▸ **Your objective**:
Keep only the lines from the start of the data through the line containing "Click the Host ID field", and output them exactly.

▸ **Dataset records**:

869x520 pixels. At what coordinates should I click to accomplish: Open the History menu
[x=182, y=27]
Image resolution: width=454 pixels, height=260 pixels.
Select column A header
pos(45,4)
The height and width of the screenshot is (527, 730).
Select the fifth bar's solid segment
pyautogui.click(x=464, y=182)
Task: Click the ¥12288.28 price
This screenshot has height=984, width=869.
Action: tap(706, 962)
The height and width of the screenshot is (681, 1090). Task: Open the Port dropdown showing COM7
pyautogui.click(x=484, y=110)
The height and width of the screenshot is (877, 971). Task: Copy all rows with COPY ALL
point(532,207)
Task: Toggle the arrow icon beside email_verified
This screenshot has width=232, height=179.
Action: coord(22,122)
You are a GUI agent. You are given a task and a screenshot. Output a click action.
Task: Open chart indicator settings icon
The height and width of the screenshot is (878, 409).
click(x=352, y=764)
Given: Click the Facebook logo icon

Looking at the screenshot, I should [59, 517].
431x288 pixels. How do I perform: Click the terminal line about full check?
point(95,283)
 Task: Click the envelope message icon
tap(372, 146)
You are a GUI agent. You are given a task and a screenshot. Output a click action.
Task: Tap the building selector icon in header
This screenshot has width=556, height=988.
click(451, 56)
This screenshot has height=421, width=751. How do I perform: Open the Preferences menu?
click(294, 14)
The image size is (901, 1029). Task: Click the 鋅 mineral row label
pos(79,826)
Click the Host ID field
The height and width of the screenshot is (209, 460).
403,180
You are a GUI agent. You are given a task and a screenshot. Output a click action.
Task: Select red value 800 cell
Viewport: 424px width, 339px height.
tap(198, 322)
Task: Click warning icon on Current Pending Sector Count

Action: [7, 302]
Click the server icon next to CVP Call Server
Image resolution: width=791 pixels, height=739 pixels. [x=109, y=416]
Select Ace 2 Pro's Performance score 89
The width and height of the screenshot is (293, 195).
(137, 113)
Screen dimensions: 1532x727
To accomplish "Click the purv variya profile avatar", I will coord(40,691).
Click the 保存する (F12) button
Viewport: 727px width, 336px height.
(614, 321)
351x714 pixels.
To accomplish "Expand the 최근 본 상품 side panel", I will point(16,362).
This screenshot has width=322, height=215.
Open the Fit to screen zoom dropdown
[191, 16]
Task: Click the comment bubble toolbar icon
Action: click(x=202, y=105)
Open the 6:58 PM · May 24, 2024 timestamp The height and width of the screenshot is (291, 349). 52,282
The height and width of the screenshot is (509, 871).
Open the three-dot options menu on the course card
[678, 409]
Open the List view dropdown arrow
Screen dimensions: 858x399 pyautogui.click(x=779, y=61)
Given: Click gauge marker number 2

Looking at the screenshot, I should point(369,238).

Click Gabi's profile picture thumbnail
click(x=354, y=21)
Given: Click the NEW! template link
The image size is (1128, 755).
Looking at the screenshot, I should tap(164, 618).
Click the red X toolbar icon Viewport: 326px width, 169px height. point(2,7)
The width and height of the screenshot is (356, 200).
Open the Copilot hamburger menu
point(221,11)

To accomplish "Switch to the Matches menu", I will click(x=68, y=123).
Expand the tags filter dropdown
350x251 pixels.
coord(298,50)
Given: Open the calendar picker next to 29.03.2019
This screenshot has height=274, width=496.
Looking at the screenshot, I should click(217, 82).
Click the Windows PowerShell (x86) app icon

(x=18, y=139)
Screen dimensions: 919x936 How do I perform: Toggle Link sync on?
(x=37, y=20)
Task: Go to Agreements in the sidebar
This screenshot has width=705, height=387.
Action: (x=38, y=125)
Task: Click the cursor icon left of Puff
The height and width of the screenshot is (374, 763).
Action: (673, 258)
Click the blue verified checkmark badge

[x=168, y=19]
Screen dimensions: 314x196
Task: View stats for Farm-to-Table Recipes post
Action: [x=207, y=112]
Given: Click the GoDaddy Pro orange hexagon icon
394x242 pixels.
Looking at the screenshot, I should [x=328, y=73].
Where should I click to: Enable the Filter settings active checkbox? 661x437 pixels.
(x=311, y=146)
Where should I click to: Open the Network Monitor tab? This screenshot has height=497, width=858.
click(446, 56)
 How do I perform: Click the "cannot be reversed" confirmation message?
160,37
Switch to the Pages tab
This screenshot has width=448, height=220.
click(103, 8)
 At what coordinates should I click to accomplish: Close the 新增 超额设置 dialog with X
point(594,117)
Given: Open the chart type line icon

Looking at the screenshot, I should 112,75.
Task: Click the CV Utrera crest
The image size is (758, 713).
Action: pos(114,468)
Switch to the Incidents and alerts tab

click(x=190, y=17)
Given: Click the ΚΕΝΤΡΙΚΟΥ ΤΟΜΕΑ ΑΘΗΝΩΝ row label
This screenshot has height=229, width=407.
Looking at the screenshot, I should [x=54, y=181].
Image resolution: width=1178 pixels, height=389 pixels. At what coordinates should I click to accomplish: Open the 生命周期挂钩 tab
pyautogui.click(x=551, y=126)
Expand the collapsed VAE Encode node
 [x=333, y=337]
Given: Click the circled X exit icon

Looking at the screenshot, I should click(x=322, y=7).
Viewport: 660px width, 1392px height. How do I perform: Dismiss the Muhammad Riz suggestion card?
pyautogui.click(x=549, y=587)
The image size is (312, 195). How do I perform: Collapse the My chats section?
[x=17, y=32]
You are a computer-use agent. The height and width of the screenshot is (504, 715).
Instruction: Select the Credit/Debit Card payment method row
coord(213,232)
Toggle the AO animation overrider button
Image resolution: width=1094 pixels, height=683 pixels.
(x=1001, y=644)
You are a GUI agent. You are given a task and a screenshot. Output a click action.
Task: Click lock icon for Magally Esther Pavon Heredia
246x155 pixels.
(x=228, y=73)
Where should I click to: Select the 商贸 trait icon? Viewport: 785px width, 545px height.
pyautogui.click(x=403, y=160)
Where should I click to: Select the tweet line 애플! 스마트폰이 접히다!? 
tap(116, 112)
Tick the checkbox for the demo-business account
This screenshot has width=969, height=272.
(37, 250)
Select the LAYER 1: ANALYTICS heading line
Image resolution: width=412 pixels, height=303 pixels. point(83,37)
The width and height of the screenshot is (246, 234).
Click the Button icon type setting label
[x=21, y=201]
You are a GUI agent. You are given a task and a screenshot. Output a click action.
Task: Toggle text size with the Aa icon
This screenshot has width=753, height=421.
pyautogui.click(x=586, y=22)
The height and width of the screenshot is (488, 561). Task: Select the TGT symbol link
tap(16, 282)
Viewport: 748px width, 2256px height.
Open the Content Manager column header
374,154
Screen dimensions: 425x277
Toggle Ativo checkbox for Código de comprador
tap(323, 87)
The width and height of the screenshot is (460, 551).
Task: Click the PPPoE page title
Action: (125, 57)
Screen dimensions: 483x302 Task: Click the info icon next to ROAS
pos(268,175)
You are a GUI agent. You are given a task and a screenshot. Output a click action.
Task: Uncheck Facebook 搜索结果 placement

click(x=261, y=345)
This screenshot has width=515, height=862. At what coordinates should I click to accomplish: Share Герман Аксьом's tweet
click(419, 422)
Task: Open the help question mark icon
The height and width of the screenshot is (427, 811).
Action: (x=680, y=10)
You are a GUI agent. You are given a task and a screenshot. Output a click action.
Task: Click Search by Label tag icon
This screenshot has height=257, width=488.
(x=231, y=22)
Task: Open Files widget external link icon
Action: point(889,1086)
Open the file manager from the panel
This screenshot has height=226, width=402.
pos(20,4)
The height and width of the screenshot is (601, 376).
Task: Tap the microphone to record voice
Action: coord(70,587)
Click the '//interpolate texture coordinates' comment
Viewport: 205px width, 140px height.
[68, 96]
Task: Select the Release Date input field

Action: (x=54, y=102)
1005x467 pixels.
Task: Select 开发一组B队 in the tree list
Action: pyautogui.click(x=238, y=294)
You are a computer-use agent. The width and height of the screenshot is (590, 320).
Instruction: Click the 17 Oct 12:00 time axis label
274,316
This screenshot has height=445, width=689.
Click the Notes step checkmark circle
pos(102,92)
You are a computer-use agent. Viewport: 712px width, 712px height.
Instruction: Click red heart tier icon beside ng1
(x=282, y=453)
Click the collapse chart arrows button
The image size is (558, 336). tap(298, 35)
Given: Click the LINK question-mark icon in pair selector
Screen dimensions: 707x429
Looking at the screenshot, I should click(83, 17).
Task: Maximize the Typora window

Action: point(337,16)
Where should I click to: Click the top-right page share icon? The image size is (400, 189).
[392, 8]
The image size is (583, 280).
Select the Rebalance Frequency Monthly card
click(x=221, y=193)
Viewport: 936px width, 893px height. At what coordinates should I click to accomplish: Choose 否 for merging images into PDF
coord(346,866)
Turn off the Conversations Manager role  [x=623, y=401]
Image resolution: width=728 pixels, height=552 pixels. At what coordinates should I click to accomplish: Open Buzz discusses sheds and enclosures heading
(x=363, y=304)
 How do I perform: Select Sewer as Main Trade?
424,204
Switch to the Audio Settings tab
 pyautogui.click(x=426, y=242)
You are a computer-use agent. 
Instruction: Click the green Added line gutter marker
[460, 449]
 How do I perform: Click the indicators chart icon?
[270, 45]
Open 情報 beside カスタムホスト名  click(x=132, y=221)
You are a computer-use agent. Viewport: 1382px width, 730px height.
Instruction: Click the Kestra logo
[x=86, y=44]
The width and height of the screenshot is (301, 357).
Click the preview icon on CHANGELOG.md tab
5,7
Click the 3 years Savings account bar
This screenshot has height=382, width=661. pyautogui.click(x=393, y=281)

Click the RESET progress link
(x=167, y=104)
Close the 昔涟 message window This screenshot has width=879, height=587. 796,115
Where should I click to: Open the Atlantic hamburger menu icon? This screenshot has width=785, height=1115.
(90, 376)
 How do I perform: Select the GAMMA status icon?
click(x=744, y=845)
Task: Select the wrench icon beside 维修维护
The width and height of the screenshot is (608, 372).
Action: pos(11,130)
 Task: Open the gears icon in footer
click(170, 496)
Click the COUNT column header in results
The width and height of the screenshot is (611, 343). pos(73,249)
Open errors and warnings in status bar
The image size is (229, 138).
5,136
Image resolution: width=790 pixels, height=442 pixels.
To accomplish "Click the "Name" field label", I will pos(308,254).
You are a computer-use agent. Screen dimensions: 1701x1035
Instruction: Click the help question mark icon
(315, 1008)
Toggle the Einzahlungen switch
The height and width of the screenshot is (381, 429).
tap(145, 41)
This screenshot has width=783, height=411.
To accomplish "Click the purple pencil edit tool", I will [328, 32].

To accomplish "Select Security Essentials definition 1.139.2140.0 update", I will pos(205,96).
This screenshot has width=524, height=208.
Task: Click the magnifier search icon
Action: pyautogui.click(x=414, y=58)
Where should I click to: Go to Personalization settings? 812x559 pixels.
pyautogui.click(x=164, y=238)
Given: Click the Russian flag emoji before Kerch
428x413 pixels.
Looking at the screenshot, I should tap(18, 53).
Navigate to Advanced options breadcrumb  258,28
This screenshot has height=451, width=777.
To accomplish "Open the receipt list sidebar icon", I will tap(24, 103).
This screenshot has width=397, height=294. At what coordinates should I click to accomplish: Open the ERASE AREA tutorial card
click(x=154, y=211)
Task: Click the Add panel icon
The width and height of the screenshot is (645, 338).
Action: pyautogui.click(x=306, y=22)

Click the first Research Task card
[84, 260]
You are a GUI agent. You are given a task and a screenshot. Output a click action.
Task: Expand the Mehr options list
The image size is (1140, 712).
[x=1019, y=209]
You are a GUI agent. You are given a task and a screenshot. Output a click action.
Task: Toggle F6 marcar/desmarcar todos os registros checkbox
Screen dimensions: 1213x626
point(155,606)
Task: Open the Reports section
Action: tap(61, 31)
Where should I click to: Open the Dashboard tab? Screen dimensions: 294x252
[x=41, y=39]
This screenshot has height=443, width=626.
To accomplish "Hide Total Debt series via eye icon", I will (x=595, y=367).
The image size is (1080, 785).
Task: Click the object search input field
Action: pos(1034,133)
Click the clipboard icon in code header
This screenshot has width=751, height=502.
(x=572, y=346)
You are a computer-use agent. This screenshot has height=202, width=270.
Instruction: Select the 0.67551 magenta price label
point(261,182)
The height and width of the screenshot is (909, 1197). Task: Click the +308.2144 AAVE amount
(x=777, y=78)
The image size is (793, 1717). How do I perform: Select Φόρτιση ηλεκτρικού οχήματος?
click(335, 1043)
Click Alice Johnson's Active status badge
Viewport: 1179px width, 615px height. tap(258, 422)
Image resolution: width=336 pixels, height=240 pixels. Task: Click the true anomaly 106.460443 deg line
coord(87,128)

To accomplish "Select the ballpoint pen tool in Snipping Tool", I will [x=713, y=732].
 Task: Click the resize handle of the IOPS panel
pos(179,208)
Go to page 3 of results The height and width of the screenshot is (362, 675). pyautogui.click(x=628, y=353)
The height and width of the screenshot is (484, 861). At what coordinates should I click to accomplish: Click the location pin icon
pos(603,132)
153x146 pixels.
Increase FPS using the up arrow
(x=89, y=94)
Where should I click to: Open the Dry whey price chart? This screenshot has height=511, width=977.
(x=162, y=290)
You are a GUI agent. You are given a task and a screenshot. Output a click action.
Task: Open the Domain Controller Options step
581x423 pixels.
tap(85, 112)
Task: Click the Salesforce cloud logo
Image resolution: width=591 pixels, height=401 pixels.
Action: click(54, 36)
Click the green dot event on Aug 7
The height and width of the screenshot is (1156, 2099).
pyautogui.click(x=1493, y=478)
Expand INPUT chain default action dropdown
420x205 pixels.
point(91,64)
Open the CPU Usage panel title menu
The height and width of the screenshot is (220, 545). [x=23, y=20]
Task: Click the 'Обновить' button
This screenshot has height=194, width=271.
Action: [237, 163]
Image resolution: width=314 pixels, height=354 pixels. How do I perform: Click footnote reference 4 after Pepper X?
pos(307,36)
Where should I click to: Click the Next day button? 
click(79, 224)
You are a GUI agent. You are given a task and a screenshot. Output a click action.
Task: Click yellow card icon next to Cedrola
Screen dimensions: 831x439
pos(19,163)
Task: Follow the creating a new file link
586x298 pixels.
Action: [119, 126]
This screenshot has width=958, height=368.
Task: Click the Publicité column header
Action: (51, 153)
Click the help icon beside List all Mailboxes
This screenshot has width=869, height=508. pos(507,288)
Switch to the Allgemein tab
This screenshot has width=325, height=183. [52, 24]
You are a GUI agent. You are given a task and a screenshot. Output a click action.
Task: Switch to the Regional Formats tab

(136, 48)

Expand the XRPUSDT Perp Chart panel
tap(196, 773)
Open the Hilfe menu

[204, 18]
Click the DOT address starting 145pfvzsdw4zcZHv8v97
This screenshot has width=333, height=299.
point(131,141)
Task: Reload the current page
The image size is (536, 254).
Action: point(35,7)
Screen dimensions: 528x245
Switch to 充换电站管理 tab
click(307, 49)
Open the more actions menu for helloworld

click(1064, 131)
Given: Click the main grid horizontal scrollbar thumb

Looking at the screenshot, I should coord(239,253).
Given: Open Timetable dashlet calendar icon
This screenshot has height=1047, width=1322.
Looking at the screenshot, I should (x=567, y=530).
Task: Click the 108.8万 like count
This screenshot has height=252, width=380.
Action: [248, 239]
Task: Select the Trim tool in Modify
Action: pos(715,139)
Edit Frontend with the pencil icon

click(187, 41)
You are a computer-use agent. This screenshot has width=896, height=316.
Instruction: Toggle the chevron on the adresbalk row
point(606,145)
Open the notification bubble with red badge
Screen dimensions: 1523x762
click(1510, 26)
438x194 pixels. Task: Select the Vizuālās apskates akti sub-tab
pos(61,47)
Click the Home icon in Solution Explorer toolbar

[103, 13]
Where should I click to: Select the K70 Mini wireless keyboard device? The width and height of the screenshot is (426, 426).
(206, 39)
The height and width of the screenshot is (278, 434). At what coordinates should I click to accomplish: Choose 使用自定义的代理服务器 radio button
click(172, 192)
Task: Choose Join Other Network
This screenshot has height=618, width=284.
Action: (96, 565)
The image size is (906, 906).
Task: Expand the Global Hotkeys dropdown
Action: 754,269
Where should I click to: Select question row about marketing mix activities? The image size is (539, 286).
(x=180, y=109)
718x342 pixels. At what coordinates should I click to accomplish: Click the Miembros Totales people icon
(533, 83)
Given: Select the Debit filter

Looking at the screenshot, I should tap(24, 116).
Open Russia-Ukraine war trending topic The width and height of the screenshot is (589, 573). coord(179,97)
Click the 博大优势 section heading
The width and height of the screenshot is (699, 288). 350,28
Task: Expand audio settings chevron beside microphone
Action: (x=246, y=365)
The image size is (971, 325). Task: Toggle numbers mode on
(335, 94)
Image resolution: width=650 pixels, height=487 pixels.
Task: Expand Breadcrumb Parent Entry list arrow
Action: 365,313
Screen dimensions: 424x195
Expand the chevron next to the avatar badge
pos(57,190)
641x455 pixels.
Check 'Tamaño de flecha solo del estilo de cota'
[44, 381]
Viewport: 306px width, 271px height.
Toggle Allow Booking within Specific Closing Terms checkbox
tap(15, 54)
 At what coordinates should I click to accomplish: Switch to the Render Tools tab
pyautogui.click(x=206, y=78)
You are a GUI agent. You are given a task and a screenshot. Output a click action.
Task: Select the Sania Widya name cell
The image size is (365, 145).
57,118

▸ **Task response**:
869x520 pixels. At what coordinates should I click to accomplish: Open the History menu
[x=182, y=27]
Image resolution: width=454 pixels, height=260 pixels.
Select column A header
pos(45,4)
The height and width of the screenshot is (527, 730).
Select the fifth bar's solid segment
pyautogui.click(x=464, y=182)
Task: Click the ¥12288.28 price
This screenshot has height=984, width=869.
Action: tap(706, 962)
The height and width of the screenshot is (681, 1090). Task: Open the Port dropdown showing COM7
pyautogui.click(x=484, y=110)
The height and width of the screenshot is (877, 971). Task: Copy all rows with COPY ALL
point(532,207)
Task: Toggle the arrow icon beside email_verified
This screenshot has width=232, height=179.
Action: coord(22,122)
You are a GUI agent. You are given a task and a screenshot. Output a click action.
Task: Open chart indicator settings icon
The height and width of the screenshot is (878, 409).
click(x=352, y=764)
Given: Click the Facebook logo icon

Looking at the screenshot, I should [59, 517].
431x288 pixels. How do I perform: Click the terminal line about full check?
point(95,283)
 Task: Click the envelope message icon
tap(372, 146)
You are a GUI agent. You are given a task and a screenshot. Output a click action.
Task: Tap the building selector icon in header
This screenshot has width=556, height=988.
click(451, 56)
This screenshot has height=421, width=751. How do I perform: Open the Preferences menu?
click(294, 14)
The image size is (901, 1029). Task: Click the 鋅 mineral row label
pos(79,826)
Click the Host ID field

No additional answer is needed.